Isaiah James Boodhoo was born in Upper Guaico, a few miles from Sangre Grande in east Trinidad, the son of an estate labourer who went on to own a corner shop and bar. He was brought up as a Presbyterian; his father was an elder in the church. In his triple name he sees “the whole history of colonialism. You have a Judaeo-Christian first name onto a British middle name, with a Hindu surname.” Hinduism was very much a part of his childhood, as he attended pujas and religious ceremonies by his relatives. He went to a Roman Catholic school, and later taught at a Presbyterian school.

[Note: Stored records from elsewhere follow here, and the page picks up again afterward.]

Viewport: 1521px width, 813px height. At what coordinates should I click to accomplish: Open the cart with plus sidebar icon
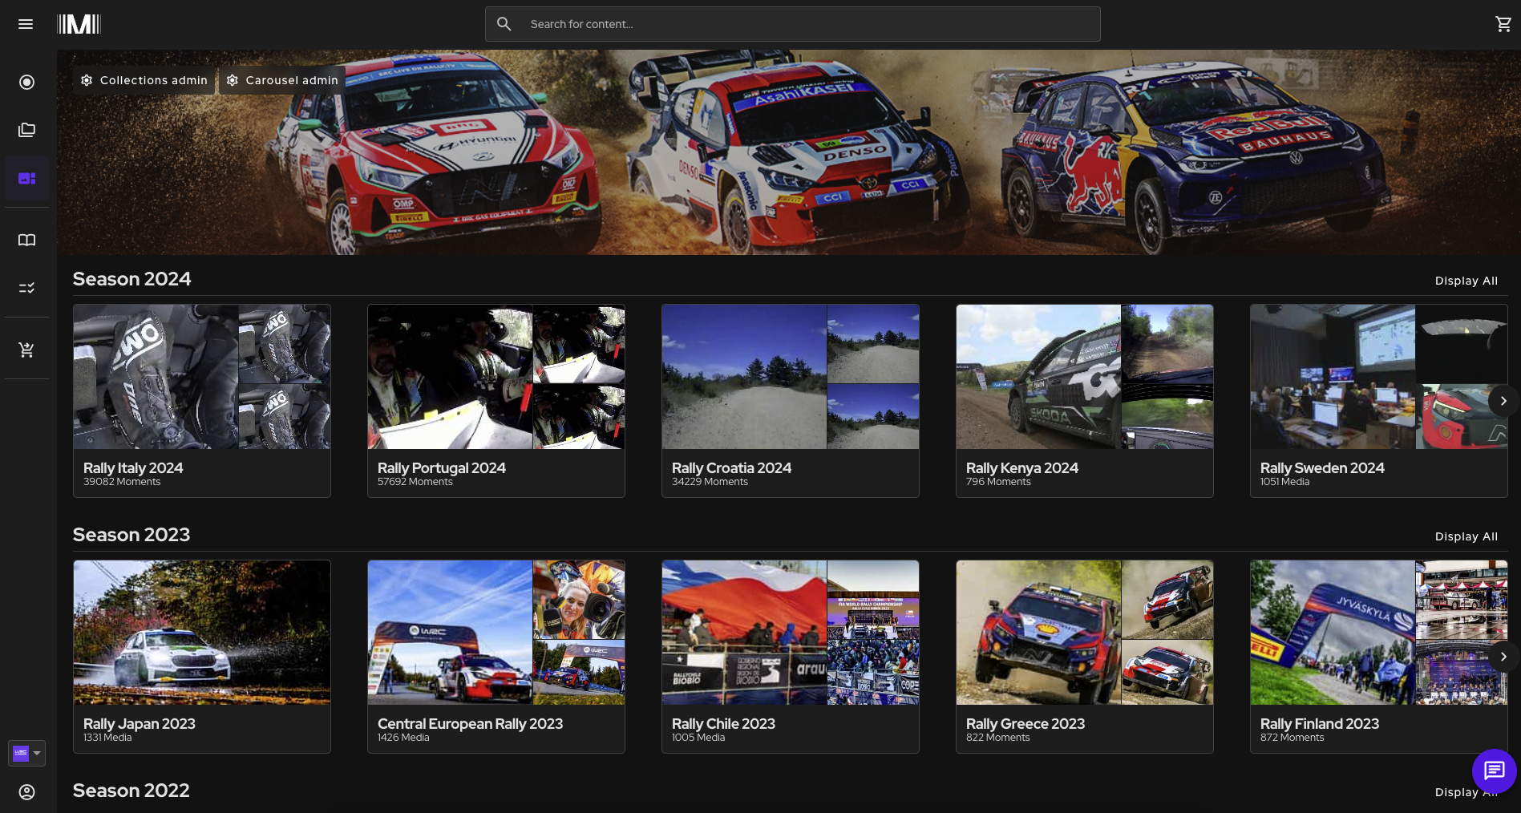(x=26, y=350)
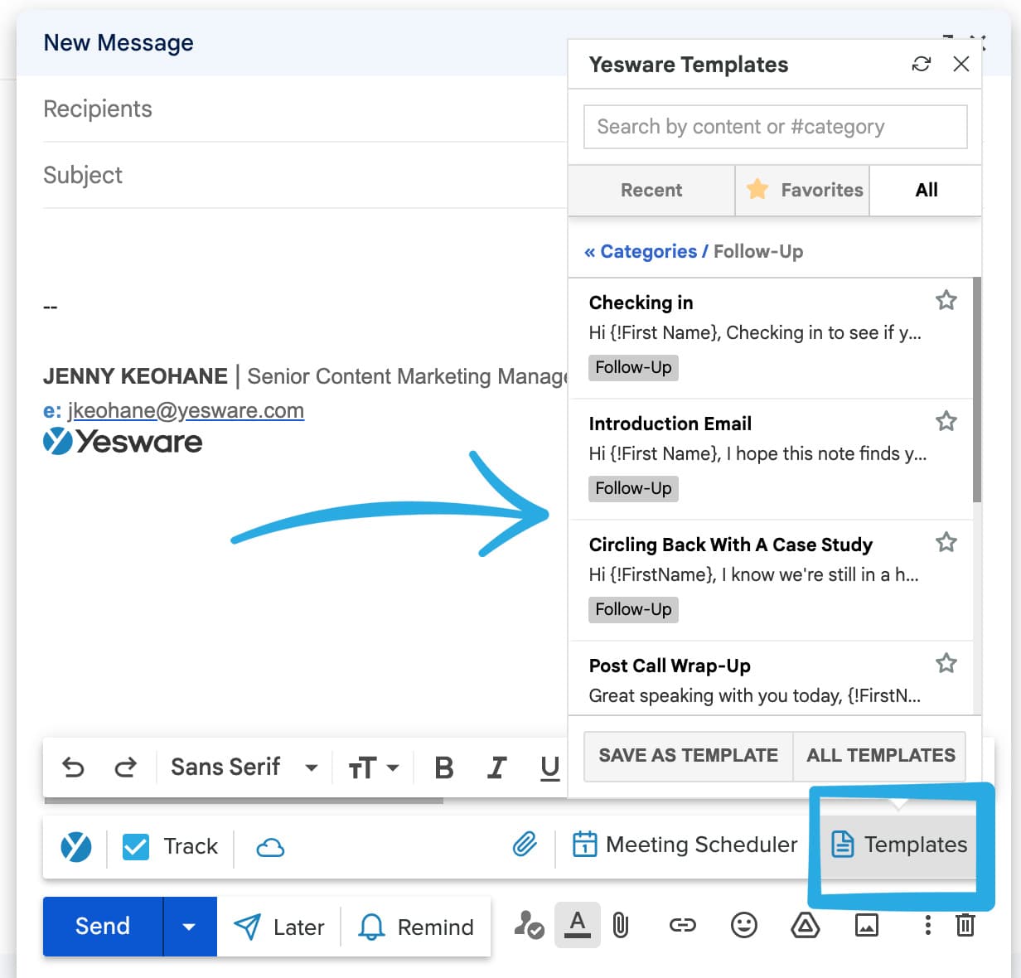Image resolution: width=1021 pixels, height=978 pixels.
Task: Expand the Send options arrow
Action: point(189,926)
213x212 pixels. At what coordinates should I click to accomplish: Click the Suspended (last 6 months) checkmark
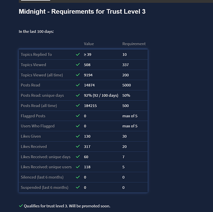[x=78, y=187]
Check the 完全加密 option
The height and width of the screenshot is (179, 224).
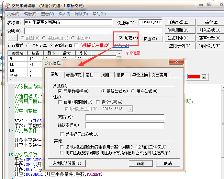pyautogui.click(x=98, y=102)
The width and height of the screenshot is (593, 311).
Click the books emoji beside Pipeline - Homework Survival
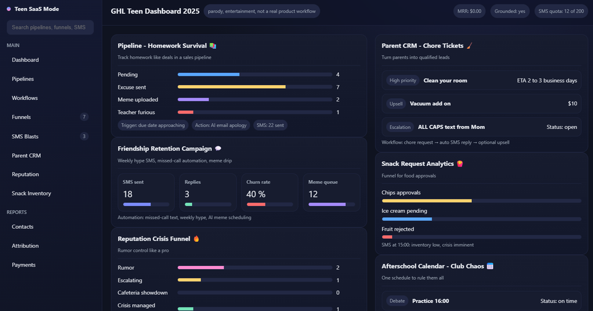(x=213, y=46)
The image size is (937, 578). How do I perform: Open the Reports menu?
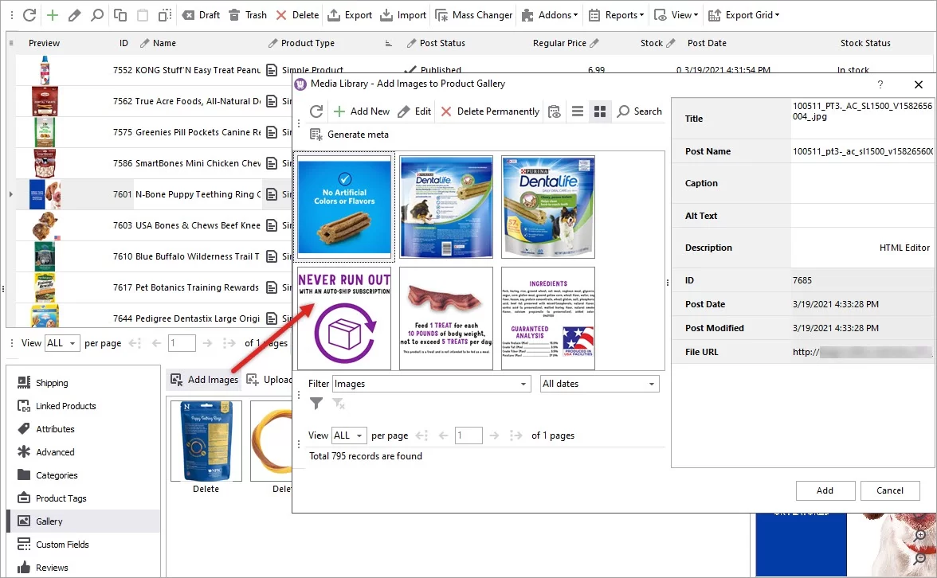click(x=615, y=14)
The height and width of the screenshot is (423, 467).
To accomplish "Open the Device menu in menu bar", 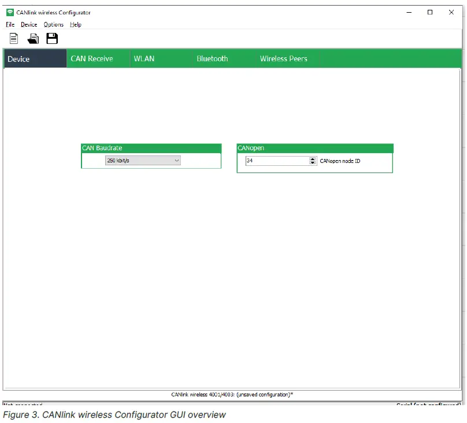I will 29,25.
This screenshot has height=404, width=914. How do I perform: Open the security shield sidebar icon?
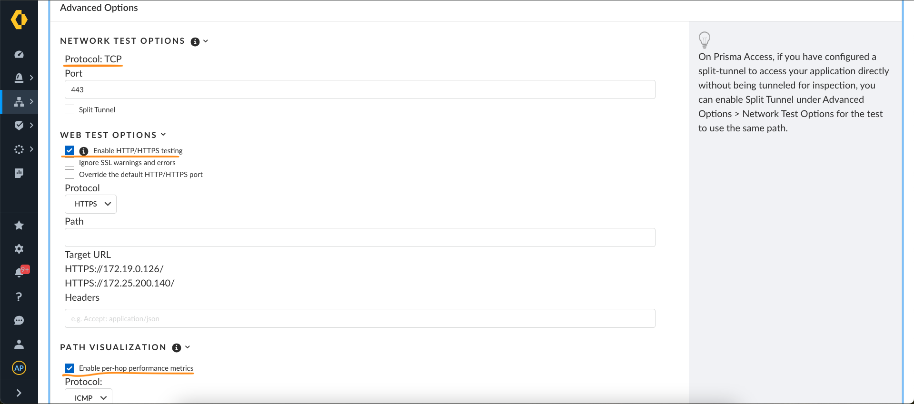pos(19,125)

Far from confusing him, the diversity was stimulating.

“Most of the children in the Roman Catholic school and in my village were of African origin. My best friends were of African origin, so going to fete and carnival and playing steelband was part of my growing up. The Hindu element was also very strong, as well as the Presbyterian, because I went to church every Sunday. That kind of mixture has enriched my life.”

Boodhoo’s interest in art started at primary school. “I always liked to paint. When I was about eleven years old, a new principal came to the school. He loved to paint. He used to set up his easel and paint coffee trees in bloom, coconut trees and wild pines with beautiful red plumes. That drove me crazy, because I thought: this is like magic.” Later, training to be a teacher, Boodhoo came under another strong influence, the painter M.P. Alladin. “He opened my eyes to the cultural aspect of painting, to painting people, especially Indian people in their villages. He introduced me to the Indian, the Hindu, the Moslem elements as topics for painting.”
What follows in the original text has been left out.